By Abubakar Siddique
Radio Free Europe/Radio Liberty
August 1, 2024
The killing of Ismail Haniyeh, the political leader of the EU- and U.S.-designated Palestinian terrorist group Hamas, has thrown the Middle East into crisis.
But his assassination in a suspected Israeli strike in Iran on July 31 and the heightened risk of a broader war also have implications in the wider region, including for Iran’s eastern neighbors, Afghanistan and Pakistan.
Experts say Kabul and Islamabad will likely struggle with the security, economic, and political fallout from a major escalation in the Middle East.
But a potential regional war involving Iran is unlikely to directly drag in Taliban-ruled Afghanistan and Pakistan, both of which have cordial relations with Tehran, experts say.
“The attacks will not draw either country into direct participation in the conflicts such as by offering to send fighters,” said Marvin Weinbaum, director of Afghanistan and Pakistan studies at the Middle East Institute think tank in Washington.
Pakistan and the Taliban both directly blamed Israel for Haniyeh’s assassination, which Tehran has also blamed on its archenemy.
Islamabad denounced the killing as an act of “terrorism,” and hundreds of supporters of a Pakistan Islamist party held a symbolic funeral for Haniyeh near Islamabad on July 31.

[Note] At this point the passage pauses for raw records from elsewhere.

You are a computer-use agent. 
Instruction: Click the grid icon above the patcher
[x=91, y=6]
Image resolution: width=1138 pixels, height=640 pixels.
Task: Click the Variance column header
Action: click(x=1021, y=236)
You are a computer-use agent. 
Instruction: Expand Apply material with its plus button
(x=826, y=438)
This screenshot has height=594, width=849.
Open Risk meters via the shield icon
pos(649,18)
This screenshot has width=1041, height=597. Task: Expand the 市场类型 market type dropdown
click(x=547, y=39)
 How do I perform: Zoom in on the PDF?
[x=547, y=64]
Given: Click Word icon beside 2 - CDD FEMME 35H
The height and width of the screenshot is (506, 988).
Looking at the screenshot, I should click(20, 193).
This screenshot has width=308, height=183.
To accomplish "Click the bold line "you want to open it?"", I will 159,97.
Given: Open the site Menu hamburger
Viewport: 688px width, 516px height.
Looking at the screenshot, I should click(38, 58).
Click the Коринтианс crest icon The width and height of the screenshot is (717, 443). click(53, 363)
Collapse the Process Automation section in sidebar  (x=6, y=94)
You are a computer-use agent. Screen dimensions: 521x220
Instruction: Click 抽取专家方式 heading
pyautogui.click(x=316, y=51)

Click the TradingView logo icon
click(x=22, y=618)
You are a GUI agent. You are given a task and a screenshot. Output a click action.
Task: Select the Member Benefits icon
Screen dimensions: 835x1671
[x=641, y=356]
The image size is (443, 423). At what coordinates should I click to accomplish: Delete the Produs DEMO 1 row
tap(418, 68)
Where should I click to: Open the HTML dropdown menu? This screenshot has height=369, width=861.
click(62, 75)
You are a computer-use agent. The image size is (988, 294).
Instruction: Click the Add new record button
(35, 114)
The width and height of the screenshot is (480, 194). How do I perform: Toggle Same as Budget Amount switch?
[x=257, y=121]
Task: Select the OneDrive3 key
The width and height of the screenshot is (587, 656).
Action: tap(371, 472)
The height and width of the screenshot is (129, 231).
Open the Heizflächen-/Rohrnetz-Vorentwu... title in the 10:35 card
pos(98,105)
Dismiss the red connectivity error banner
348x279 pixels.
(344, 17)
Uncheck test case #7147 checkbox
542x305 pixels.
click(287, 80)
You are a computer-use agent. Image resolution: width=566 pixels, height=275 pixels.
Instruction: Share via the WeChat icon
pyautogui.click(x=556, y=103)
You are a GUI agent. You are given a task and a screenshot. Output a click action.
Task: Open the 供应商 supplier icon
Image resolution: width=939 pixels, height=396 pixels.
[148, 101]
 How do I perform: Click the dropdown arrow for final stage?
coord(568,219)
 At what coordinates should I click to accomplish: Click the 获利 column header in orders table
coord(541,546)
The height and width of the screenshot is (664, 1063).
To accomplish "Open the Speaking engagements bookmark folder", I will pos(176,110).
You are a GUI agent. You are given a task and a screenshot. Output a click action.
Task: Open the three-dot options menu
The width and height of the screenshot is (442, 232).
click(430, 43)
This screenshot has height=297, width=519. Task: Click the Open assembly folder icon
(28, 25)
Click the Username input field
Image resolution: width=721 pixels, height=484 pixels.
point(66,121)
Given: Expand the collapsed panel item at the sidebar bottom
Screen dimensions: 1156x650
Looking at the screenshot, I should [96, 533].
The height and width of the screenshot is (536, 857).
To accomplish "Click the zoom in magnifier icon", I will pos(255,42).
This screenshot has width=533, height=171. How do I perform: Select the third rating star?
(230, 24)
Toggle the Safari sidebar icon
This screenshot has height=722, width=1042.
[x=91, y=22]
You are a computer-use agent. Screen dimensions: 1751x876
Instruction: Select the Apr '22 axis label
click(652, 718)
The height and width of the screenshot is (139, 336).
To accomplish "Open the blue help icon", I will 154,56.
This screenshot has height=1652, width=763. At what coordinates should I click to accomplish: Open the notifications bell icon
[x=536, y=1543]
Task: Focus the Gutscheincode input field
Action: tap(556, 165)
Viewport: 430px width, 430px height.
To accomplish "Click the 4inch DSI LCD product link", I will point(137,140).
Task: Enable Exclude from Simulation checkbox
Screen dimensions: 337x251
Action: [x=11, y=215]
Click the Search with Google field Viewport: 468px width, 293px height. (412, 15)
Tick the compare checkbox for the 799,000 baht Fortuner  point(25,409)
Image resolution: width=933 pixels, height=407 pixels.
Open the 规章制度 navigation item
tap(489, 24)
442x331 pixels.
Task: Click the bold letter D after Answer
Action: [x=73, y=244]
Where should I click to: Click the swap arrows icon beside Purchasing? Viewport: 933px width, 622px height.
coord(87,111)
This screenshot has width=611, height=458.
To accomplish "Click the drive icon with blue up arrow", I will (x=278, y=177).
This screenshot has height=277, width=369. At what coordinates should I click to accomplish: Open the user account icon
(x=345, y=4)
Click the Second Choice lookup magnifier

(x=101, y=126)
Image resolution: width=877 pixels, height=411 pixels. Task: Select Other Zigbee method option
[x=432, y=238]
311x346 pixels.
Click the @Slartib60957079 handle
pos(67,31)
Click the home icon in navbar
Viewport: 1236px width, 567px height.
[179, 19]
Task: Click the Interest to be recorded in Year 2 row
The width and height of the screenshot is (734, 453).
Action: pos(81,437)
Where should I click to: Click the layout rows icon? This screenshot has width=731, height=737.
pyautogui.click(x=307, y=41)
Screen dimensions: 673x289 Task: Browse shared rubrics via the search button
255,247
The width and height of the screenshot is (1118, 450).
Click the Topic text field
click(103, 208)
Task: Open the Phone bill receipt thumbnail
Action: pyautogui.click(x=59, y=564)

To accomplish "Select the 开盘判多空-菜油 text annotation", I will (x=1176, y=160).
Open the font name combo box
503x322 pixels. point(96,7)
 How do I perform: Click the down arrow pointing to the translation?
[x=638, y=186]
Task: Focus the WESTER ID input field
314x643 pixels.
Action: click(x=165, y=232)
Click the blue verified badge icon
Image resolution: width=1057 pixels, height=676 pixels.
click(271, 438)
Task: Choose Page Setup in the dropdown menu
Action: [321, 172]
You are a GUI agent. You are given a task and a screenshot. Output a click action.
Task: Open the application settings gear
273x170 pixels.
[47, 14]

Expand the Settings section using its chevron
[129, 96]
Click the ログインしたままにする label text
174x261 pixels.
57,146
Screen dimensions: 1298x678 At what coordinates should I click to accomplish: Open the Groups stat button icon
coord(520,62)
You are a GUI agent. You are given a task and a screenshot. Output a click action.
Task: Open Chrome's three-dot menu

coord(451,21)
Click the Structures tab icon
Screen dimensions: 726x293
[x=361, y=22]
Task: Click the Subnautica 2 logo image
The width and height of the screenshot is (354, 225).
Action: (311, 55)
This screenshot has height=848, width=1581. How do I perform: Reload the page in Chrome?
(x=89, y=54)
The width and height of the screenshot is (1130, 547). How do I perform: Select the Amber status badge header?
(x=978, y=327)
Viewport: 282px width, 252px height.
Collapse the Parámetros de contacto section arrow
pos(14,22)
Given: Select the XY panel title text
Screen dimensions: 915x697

‘Making Life Harder For Afghans’
Iran is on friendly terms with the Taliban. Tehran is also the biggest trading partner of the cash-strapped and internationally unrecognized Taliban-led government. Kabul is dependent on Iranian ports for most of its imports and exports amid tensions with neighboring Pakistan.
The Islamic republic is also home to around 4 million Afghan migrants and refugees. The remittances they send back home keep many impoverished families afloat in Afghanistan, which has grappled with an economic crisis since the Taliban takeover in 2021.
Graeme Smith, a senior Afghanistan analyst at the Brussels-based International Crisis Group, said rising tensions in the Middle East “could have destabilizing consequences for the fragile situation in Afghanistan.”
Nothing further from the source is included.